Extracted records Block Start
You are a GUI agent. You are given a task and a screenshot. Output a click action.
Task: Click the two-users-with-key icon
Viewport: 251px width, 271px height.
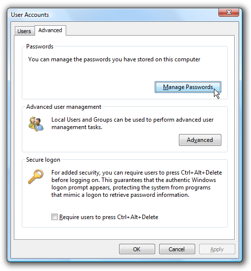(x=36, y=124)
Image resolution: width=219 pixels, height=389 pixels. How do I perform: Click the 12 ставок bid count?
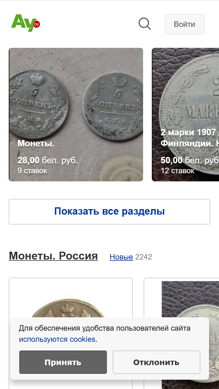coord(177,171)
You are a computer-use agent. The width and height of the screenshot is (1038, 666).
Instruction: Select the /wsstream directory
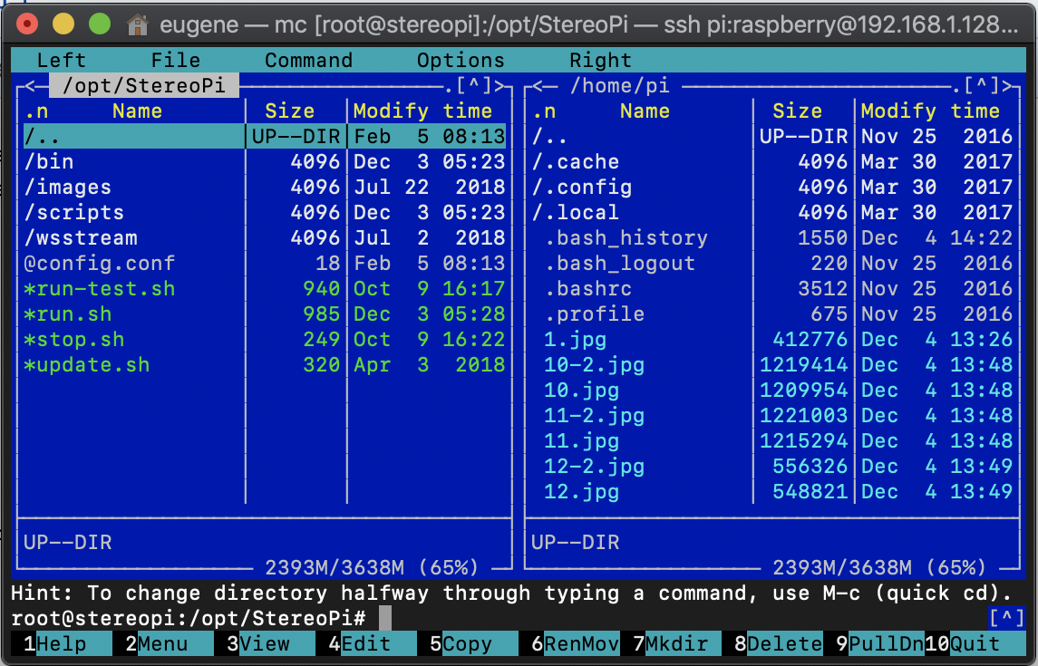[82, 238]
Extracted records Block End
Extracted records Block Start
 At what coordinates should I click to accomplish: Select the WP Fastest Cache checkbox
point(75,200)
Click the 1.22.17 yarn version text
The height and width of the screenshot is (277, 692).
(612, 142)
Extracted records Block End
● How to complete this task: Find each line in the records holding the string "agent" and show it.

● Solution to this task:
You are a GUI agent. You are given a task and a screenshot. Output a click action.
You are a computer-use agent. The width and height of the screenshot is (1038, 666).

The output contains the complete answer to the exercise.